_EXERCISE:_
Pull out the records from the line that contains "The height and width of the screenshot is (725, 1289)." through the end of the records, copying them word for word and leaving out the pictures.

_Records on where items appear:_
※

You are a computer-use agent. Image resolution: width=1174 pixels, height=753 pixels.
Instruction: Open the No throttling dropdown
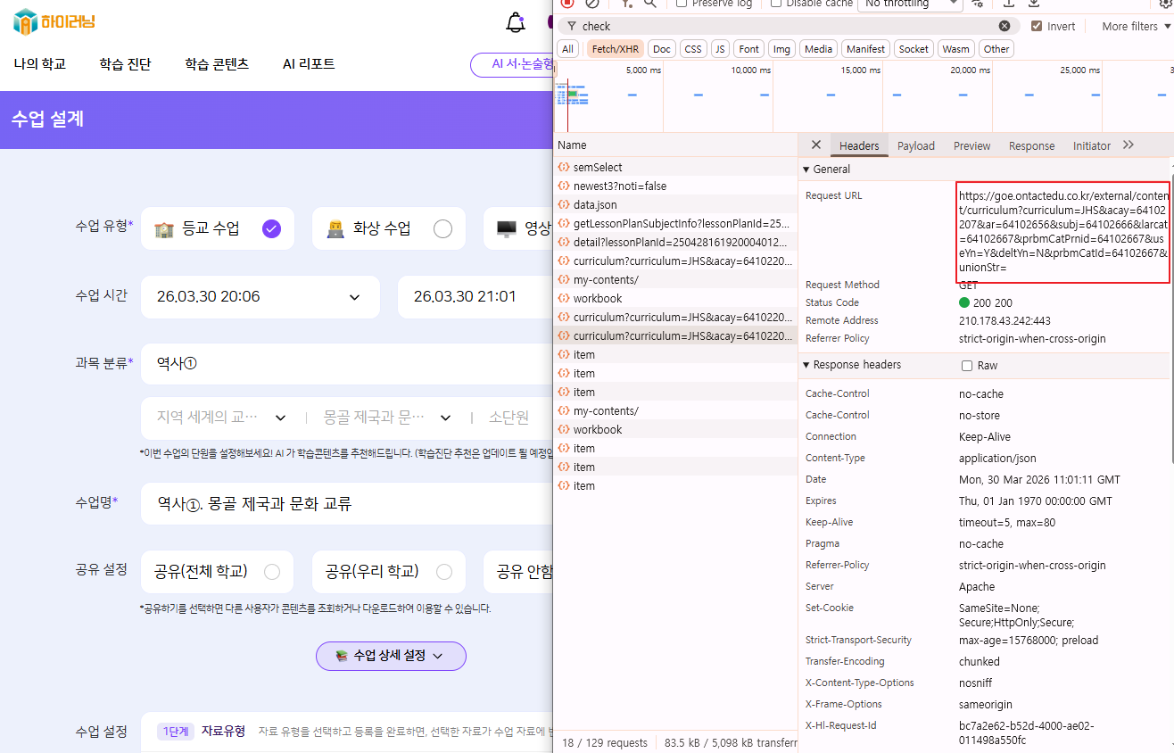pyautogui.click(x=910, y=4)
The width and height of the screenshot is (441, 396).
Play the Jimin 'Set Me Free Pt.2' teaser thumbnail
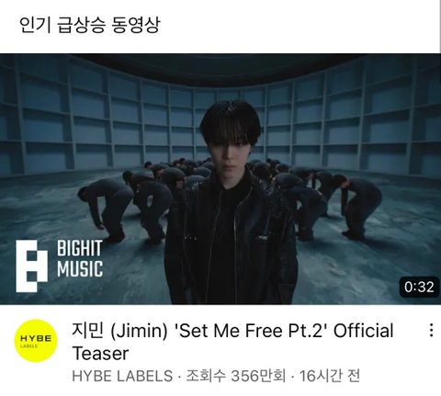click(221, 179)
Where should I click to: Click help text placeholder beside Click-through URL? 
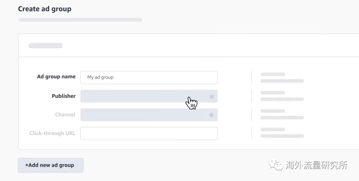282,133
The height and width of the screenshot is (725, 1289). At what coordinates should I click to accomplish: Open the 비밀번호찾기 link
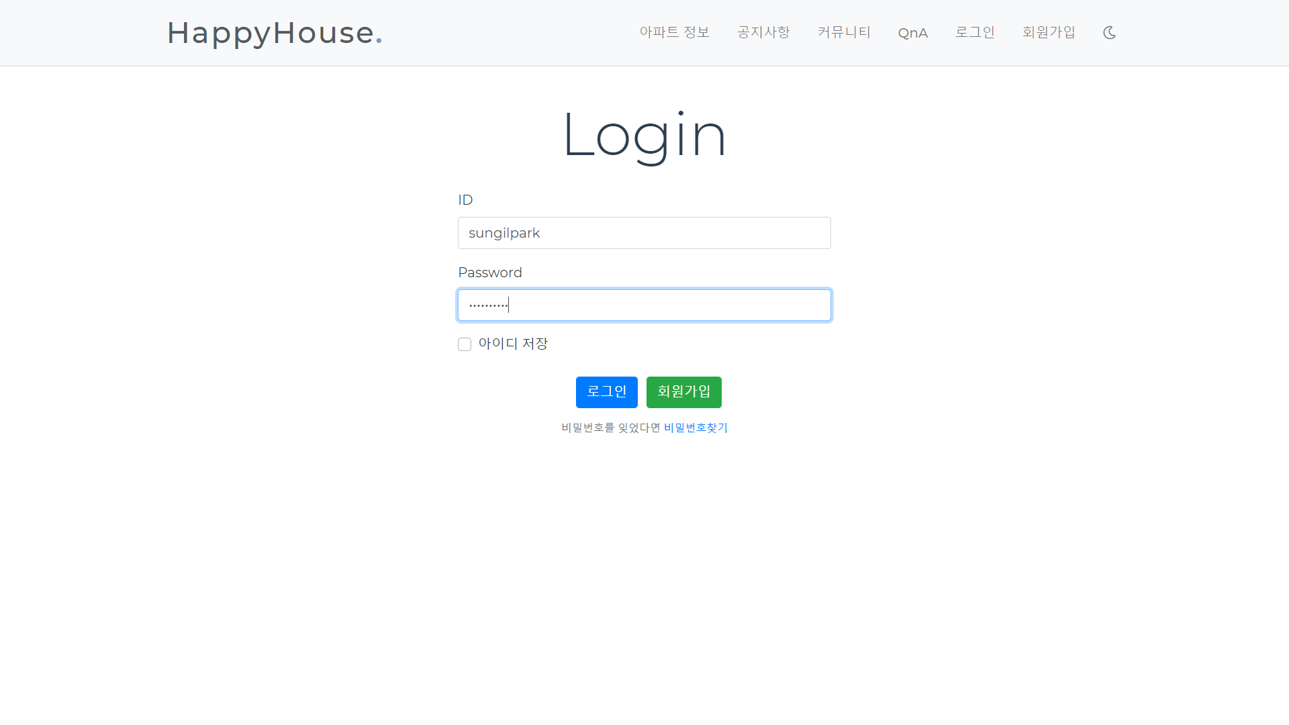pyautogui.click(x=695, y=428)
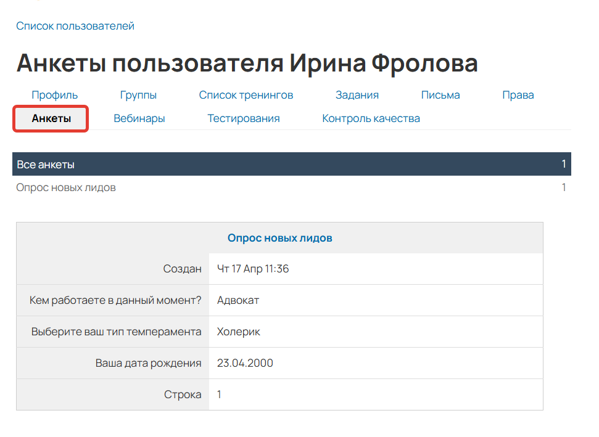The height and width of the screenshot is (437, 599).
Task: Open the Список тренингов tab
Action: click(x=246, y=95)
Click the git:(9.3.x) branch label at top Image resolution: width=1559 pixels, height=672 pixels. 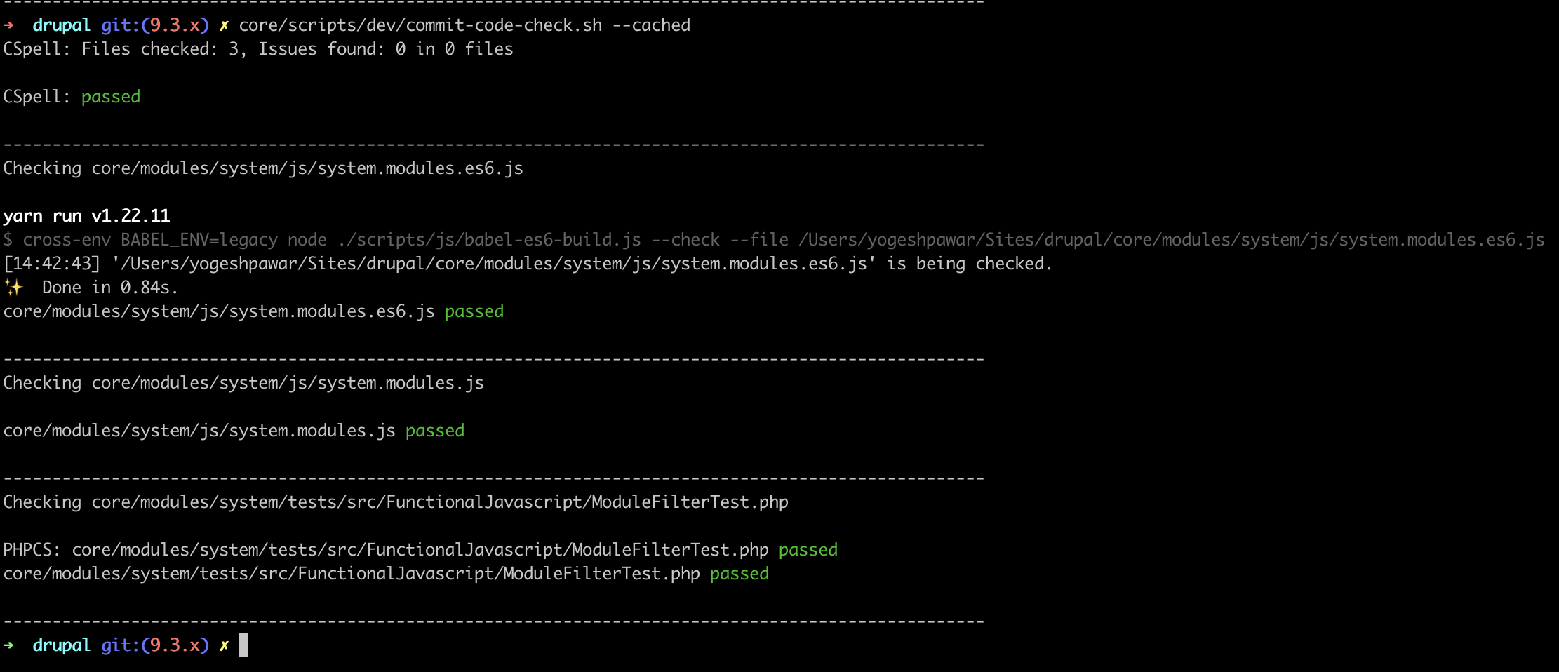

※

_COMPLETED EXERCISE:_
The height and width of the screenshot is (725, 1289). At what coordinates should I click to accomplish: Open the 비밀번호찾기 link
pyautogui.click(x=695, y=428)
The height and width of the screenshot is (437, 599).
Task: Open the Список тренингов tab
Action: click(x=246, y=95)
Click the git:(9.3.x) branch label at top Image resolution: width=1559 pixels, height=672 pixels. 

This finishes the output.